→ **WHAT TO DO**: What you return should be the lines from the one with "The image size" through the one with "Click the profile photo of babyluv11" in the data below, reproduced exactly with both ends, and no pictures at all.

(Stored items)
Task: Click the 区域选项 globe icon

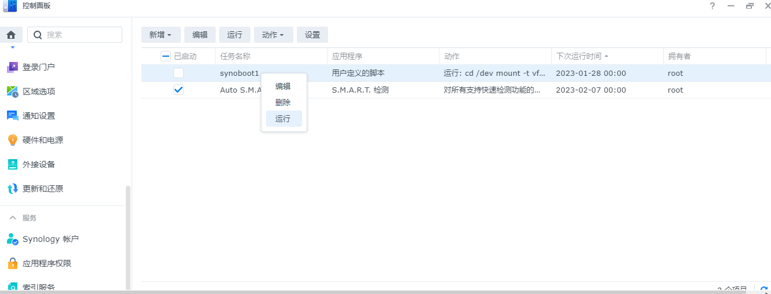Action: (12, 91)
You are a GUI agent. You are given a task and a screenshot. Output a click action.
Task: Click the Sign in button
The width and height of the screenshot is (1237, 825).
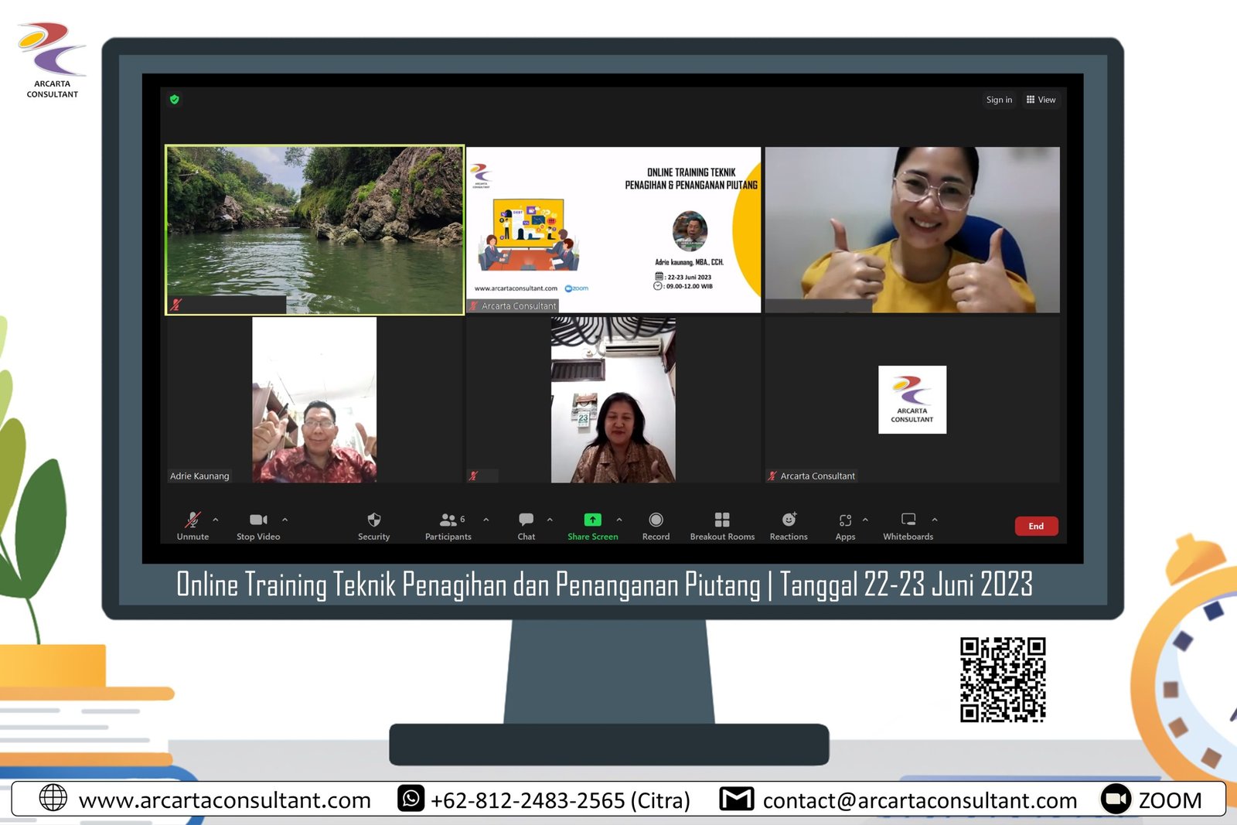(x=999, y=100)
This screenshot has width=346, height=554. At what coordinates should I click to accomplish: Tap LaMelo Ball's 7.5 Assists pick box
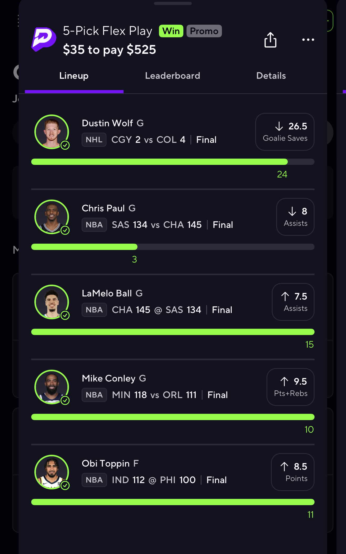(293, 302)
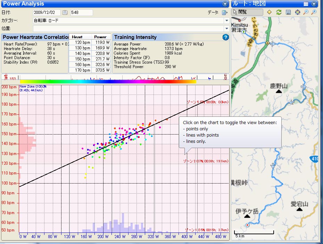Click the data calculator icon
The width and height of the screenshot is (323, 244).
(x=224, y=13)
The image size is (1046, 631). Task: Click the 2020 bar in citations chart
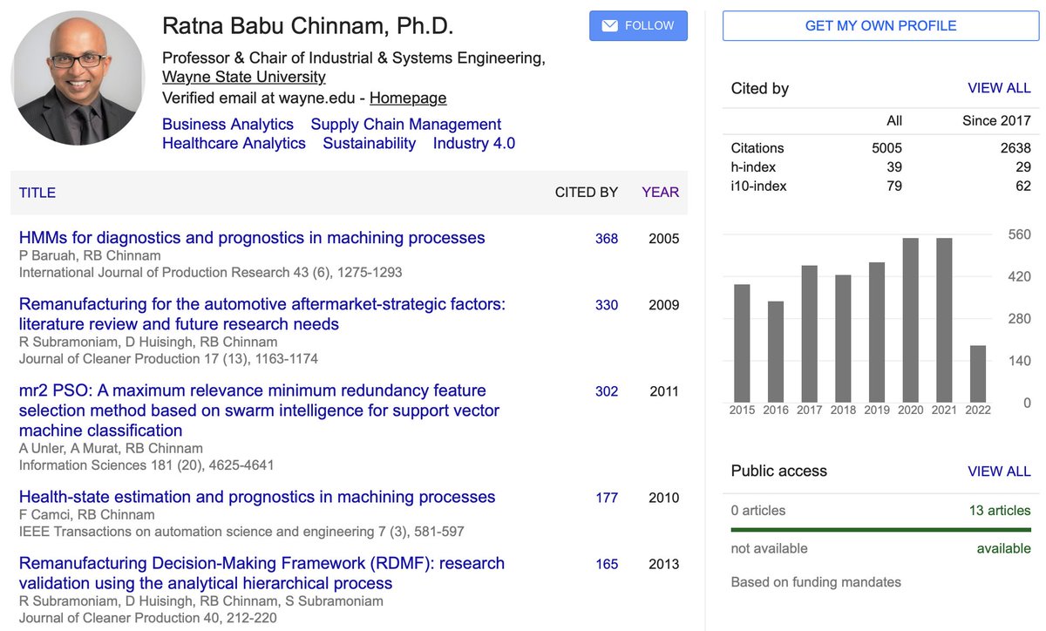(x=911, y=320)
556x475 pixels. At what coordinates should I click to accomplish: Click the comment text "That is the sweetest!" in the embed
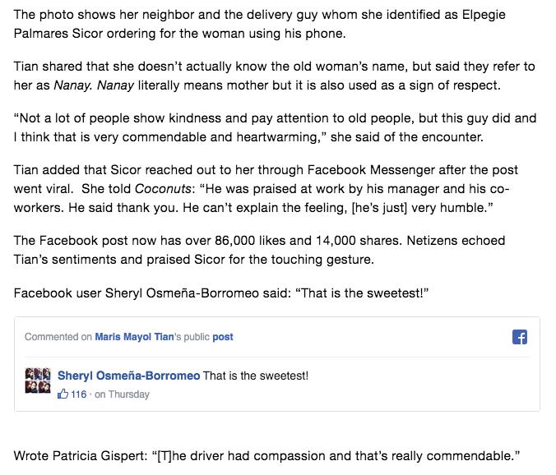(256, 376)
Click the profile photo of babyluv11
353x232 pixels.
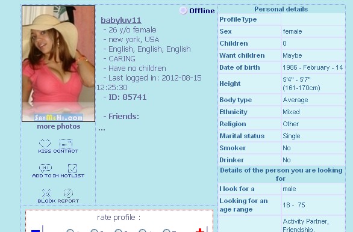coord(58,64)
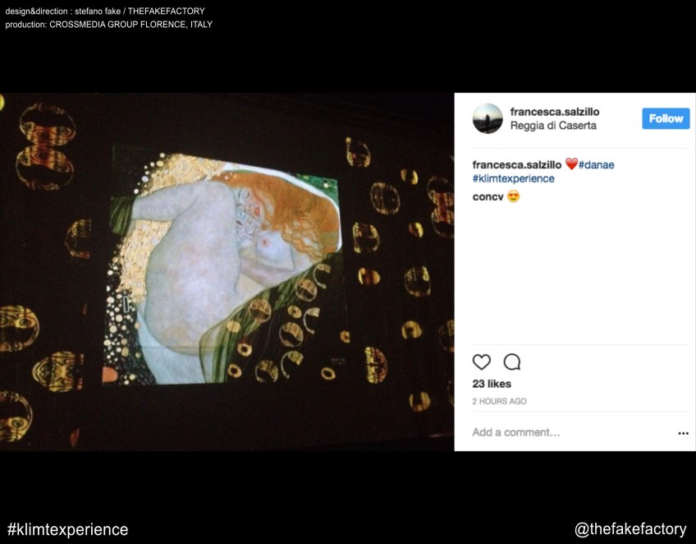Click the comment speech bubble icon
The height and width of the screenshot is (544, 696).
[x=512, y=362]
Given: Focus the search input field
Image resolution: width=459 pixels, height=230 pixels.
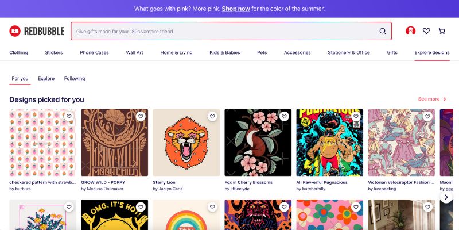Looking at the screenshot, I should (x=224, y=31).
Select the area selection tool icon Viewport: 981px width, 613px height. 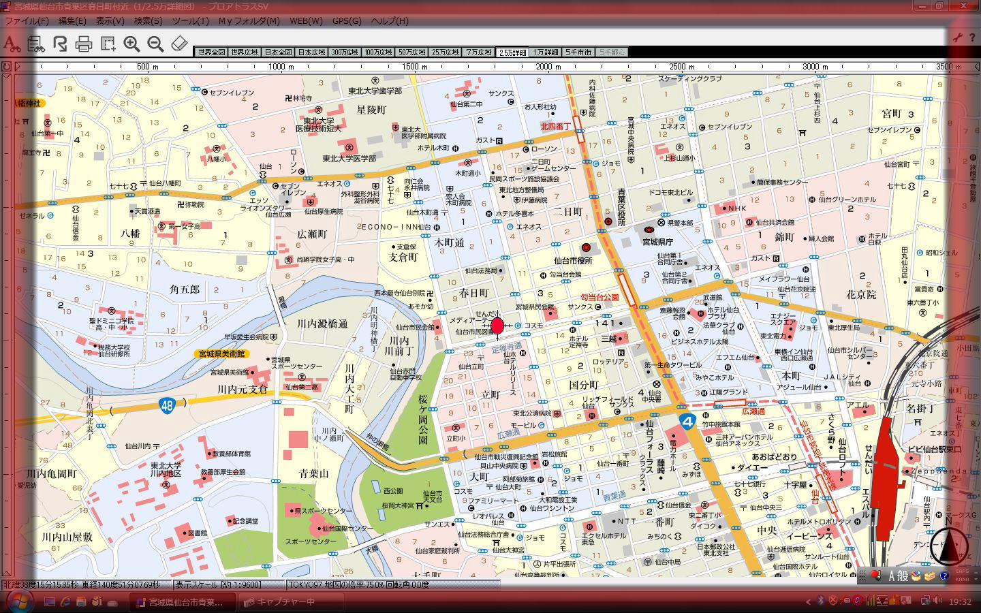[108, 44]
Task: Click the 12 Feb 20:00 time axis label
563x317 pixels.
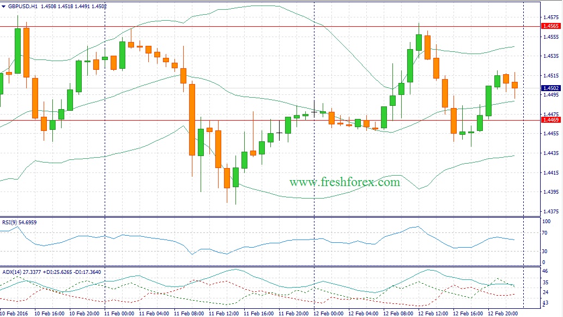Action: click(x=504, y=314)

→ **WRITTEN RESPONSE**:
The image size is (1046, 631). Task: Click the 2020 bar in citations chart
(x=911, y=320)
556x475 pixels. At what coordinates should I click to accomplish: Click the comment text "That is the sweetest!" in the embed
(256, 376)
Click the profile photo of babyluv11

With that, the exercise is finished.